Requirement:
Rewrite the items from the very first line through the line with "point(445,433)", replacing "dropdown" with "drop-down list" and leaving everything else unchanged.

Rows of pointing data:
"""
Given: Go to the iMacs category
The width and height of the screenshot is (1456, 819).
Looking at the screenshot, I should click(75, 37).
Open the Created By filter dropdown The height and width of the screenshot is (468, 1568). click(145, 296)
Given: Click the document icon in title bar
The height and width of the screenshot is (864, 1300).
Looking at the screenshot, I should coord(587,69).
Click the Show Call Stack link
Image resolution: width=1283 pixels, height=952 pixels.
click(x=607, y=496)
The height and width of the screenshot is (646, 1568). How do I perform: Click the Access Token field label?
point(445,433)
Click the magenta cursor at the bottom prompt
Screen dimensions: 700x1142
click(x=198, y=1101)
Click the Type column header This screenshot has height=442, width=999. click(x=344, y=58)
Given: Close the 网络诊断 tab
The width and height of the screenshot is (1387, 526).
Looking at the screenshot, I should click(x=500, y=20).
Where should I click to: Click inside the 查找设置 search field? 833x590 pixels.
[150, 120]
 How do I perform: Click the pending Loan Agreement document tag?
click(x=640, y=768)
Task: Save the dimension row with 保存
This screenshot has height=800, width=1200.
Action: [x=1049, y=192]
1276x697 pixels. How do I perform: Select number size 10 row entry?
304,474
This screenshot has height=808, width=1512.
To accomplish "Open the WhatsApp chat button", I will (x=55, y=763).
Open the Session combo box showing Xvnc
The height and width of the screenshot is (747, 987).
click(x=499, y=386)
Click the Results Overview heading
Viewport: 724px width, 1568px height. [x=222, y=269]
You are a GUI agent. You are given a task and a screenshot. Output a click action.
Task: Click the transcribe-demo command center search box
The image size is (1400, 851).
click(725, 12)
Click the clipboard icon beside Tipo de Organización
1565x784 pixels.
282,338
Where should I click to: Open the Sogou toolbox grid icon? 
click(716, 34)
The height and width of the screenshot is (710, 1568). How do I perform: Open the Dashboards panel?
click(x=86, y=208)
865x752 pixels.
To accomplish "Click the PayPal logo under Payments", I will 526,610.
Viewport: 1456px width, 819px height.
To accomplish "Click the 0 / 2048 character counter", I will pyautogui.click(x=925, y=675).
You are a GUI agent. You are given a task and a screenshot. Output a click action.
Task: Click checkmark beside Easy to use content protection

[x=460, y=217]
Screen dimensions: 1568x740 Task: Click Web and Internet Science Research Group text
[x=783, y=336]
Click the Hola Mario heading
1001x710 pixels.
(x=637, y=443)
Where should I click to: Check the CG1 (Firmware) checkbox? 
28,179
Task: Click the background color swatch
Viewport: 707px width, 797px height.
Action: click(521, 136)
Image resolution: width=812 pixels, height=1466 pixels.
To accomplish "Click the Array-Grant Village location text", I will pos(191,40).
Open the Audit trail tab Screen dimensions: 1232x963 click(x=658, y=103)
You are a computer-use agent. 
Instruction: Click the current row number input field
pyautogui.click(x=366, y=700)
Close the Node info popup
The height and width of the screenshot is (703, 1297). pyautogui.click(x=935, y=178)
"""
Reply to the task:
Given: Go to the iMacs category
The width and height of the screenshot is (1456, 819).
Looking at the screenshot, I should click(75, 37).
Open the Created By filter drop-down list The height and width of the screenshot is (468, 1568). click(145, 296)
Given: Click the document icon in title bar
The height and width of the screenshot is (864, 1300).
Looking at the screenshot, I should coord(587,69).
Click the Show Call Stack link
Image resolution: width=1283 pixels, height=952 pixels.
click(x=607, y=496)
The height and width of the screenshot is (646, 1568). How do I perform: Click the Access Token field label?
point(445,433)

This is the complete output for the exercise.